▶ Фрагмент текста
╭──

Шрифт:
Закладка:
Отсюда и другой модус подобного высказывания: заповедальное, оно становится прообразным, прообразовательным, то есть аллегоричным. Два кругловских стихотворения 2006 года об аллегории – внятный знак, который нельзя по невниманию или снисходительности пропустить (позиция для читающих стихи, которые и есть сама собранность – вообще непозволительная):
…необходимо уметь читать знаки,
Поскольку мы – не вне книги,
Но в то же время – читатели, а не буквы.
Поэзия Круглова, как уже говорилось, – о малом, от имени малого, для ума и слуха малых, но малого как «мелкого», «незначительного» в ней нет. В стихах вообще нет незначащего. Но тут речь о другом, более радикальном повороте. Кругловская поэзия, поэтическая антропология сегодняшнего опыта, обоснована никчемным, которому именно из-за его неприметности, захудалости, слабости не выжить без нашей общей о нем заботы (этой заботой, кстати, создается и совсем иное, не чванное и не агрессивное, «мы»). Мир Круглова держится недостачей – в ней, а не в избытке, чрезмерности, мощи, может быть, открываются теперь новые («утопические», сказал бы Целан) измерения человека, той новой антропологии, о которой упоминалось в начале.
VII
Мало благообразно и кругловское слово. Дело даже не в сниженной здесь и там лексике (этим ли нынешнюю лирику удивишь!), тем более что тут же рядом мы найдем и самый высокий слог, а, может быть, в том, что от речи у Круглова зачастую остаются телеграфные существительные, одни слова – еще бы, его поэзия ведь тоже, как у Стиви Смит, «not waving butdrowning». Вот наудачу несколько проб такой конспективной «поэтики оглавлений», конспективной вплоть до тавтологии:
Наутро – беспощадное утро. Пустыня.
Тетрадка стихов. Небеса.
Свист. Июнь. Голубятня. Солнце двоится.
Одиночество. Крылья. Первые слезы.
Или о позднем Заболоцком:
Трава двора, облако, тень, котенок.
Или – о зеленой молодости:
Гитара, травка, весна, отчаянная свобода!

╰──

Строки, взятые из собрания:
╭──

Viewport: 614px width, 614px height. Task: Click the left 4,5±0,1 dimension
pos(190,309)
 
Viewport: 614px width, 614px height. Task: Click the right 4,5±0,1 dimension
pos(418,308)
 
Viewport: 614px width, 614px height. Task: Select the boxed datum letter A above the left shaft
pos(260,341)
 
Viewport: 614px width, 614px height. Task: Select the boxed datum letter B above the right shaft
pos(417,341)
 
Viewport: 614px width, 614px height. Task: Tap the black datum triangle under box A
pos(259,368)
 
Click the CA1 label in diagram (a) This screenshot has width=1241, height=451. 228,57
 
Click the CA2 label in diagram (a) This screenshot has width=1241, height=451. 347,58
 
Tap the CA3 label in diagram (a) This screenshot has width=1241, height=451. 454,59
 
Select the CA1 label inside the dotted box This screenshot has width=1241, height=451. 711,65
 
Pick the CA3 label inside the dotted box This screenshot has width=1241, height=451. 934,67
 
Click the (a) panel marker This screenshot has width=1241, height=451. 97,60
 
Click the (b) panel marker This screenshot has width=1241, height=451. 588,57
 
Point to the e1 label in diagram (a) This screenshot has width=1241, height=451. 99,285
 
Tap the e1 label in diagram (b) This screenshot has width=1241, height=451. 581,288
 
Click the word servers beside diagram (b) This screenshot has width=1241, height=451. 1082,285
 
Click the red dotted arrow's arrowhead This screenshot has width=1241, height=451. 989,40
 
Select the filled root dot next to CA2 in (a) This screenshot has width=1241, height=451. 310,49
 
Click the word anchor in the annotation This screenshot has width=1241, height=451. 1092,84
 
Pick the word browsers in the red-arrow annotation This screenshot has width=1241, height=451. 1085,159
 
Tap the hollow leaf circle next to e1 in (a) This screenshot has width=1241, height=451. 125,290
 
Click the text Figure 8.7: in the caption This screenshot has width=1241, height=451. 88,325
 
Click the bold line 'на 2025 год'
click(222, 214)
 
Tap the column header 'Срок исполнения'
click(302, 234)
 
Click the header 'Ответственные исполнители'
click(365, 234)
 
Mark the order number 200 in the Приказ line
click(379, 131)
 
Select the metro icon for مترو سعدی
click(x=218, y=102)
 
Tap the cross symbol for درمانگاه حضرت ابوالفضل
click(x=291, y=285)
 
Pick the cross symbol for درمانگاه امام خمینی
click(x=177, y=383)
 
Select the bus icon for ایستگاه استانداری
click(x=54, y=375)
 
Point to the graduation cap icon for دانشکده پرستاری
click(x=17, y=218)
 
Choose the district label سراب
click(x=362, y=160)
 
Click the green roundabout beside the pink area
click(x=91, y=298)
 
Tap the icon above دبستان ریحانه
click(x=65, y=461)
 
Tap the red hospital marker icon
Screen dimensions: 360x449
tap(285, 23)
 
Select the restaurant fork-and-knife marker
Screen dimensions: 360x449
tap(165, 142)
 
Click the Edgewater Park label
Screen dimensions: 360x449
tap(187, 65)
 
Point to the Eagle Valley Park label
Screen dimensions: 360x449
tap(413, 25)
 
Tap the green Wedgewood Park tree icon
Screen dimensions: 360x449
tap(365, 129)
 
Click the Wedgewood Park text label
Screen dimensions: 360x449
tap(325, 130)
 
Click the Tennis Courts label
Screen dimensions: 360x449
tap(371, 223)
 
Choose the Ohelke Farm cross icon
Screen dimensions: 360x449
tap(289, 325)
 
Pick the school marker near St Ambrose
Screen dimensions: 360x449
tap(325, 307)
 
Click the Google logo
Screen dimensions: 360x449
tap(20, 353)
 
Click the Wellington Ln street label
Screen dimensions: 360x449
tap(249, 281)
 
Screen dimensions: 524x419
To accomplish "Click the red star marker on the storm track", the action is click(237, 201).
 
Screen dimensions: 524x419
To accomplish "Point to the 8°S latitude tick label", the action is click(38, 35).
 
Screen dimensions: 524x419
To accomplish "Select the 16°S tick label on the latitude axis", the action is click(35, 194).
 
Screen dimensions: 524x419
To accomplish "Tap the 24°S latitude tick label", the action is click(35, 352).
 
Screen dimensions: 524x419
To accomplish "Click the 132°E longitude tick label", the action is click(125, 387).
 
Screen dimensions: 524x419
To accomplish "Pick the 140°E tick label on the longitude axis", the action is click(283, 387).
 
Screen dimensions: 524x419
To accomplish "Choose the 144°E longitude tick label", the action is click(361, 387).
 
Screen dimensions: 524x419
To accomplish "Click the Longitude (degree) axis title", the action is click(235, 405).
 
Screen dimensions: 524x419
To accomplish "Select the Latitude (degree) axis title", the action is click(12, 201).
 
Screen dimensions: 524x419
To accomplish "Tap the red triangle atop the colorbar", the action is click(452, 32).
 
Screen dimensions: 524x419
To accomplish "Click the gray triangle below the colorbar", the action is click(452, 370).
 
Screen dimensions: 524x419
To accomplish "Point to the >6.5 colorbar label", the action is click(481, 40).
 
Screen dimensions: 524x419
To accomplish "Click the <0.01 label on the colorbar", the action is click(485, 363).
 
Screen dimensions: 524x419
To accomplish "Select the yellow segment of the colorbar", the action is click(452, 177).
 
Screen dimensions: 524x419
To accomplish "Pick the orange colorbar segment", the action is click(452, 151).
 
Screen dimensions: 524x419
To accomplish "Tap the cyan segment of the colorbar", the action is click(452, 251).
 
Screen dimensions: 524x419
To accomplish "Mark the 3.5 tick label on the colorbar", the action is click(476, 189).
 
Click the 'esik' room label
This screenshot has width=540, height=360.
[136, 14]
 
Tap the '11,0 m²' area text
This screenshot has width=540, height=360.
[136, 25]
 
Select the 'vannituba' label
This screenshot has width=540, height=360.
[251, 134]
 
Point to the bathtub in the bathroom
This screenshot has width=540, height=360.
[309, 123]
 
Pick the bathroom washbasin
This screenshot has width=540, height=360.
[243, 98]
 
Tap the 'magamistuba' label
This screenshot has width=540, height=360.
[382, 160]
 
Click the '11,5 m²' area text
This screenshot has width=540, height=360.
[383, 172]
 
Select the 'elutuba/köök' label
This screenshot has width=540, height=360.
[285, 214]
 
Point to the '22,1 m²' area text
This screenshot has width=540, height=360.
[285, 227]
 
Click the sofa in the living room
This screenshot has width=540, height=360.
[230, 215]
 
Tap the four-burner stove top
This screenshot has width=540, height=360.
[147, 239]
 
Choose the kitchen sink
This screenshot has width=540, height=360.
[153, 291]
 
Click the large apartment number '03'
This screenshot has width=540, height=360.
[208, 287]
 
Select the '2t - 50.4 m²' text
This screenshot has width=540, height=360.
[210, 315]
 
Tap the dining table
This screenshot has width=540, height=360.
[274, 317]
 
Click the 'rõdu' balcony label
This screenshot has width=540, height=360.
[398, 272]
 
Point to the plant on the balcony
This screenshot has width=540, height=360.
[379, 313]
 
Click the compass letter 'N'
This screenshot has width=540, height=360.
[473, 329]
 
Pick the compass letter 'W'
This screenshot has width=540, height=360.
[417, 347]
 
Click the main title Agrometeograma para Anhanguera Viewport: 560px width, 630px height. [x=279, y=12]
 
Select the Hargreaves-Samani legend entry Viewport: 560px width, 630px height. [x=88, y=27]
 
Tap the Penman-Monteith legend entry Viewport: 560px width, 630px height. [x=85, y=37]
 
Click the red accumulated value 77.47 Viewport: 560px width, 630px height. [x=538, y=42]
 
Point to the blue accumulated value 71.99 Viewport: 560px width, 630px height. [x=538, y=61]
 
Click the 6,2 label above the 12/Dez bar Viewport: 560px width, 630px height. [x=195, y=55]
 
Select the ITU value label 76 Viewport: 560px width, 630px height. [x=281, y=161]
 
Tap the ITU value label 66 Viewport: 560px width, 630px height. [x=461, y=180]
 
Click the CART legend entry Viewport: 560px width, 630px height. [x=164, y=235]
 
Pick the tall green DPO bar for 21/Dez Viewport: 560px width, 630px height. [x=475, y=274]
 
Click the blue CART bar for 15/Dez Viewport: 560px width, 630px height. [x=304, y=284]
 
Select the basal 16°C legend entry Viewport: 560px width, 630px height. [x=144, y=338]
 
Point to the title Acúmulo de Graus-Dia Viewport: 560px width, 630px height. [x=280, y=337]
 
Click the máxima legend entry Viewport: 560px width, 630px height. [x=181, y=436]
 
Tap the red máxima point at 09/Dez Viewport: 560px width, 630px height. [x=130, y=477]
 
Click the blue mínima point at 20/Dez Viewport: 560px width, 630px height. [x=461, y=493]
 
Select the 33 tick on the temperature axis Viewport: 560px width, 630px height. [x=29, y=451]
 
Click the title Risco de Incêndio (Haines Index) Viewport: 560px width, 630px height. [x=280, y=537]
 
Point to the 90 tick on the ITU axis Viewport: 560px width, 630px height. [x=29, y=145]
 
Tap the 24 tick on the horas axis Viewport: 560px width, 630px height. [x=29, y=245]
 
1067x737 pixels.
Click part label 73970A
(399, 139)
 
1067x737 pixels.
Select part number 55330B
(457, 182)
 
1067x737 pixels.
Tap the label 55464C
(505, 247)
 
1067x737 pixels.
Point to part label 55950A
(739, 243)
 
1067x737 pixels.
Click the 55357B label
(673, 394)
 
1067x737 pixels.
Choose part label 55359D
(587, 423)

╰──

▶ Задание
Укажите, в каком году написаны два стихотворения Круглова об аллегории, названные во фрагменте о его поэзии.

▶ Ответ
В 2006 году.